**WRITTEN INSTRUCTION A**
In the records, swap "朗尊介绍" for "公司介绍" in the stretch from the line containing "解决方案 (43, 218)" through the line containing "新零售系统 (490, 540)". Return only those lines, with everything else unchanged.

**PROVIDED PASSAGE**
What is the quick answer for GPU Operator ClusterPolicy Complete Reference?

Complete reference for the NVIDIA GPU Operator ClusterPolicy CRD covering driver, toolkit, device plugin, MOFED, GDS, MIG, and DCGM configuration options.

GPU Operator ClusterPolicy Complete Reference

💡 Quick Answer: The ClusterPolicy CRD is the single configuration point for the NVIDIA GPU Operator — it controls driver installation, container toolkit, device plugin, MOFED, GDS, DCGM exporter, MIG manager, and node feature discovery.

The Problem

The NVIDIA GPU Operator has dozens of configuration options spread across multiple components. Setting up a production GPU cluster requires understanding which options to enable, how they interact, and what the correct values are for your hardware.

**WRITTEN INSTRUCTION B**
According to the GPU Operator ClusterPolicy reference, what is the single configuration point for the NVIDIA GPU Operator?

**INPUT RECORDS**
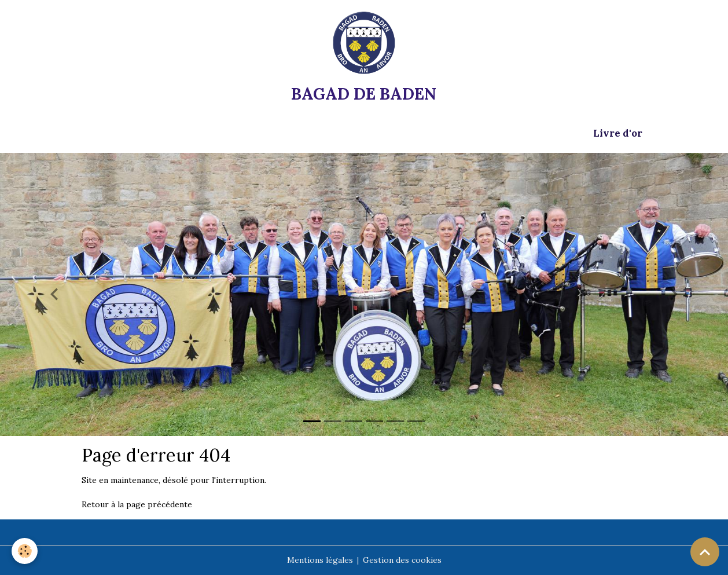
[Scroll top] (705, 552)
...
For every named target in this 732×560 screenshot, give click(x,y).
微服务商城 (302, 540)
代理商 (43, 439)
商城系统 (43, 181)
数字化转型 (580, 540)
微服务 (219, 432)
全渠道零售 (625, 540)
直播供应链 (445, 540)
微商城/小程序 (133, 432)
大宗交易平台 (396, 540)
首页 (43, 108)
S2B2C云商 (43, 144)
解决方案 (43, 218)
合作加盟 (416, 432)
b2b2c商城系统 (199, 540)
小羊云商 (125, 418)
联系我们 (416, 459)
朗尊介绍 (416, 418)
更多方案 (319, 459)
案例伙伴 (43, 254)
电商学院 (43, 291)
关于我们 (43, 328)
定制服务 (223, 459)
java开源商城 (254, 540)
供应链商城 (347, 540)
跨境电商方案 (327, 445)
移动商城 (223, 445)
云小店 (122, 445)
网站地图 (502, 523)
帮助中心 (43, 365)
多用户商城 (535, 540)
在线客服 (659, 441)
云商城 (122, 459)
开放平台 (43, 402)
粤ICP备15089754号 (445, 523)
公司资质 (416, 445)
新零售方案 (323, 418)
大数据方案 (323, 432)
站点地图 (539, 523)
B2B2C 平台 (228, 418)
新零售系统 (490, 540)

**COMPLETE ANSWER A**
解决方案 (43, 218)
合作加盟 (416, 432)
b2b2c商城系统 (199, 540)
小羊云商 (125, 418)
联系我们 (416, 459)
公司介绍 (416, 418)
更多方案 (319, 459)
案例伙伴 (43, 254)
电商学院 (43, 291)
关于我们 (43, 328)
定制服务 (223, 459)
java开源商城 (254, 540)
供应链商城 (347, 540)
跨境电商方案 (327, 445)
移动商城 (223, 445)
云小店 (122, 445)
网站地图 (502, 523)
帮助中心 (43, 365)
多用户商城 (535, 540)
在线客服 (659, 441)
云商城 (122, 459)
开放平台 (43, 402)
粤ICP备15089754号 (445, 523)
公司资质 (416, 445)
新零售方案 (323, 418)
大数据方案 (323, 432)
站点地图 (539, 523)
B2B2C 平台 (228, 418)
新零售系统 (490, 540)

**COMPLETE ANSWER B**
The ClusterPolicy CRD.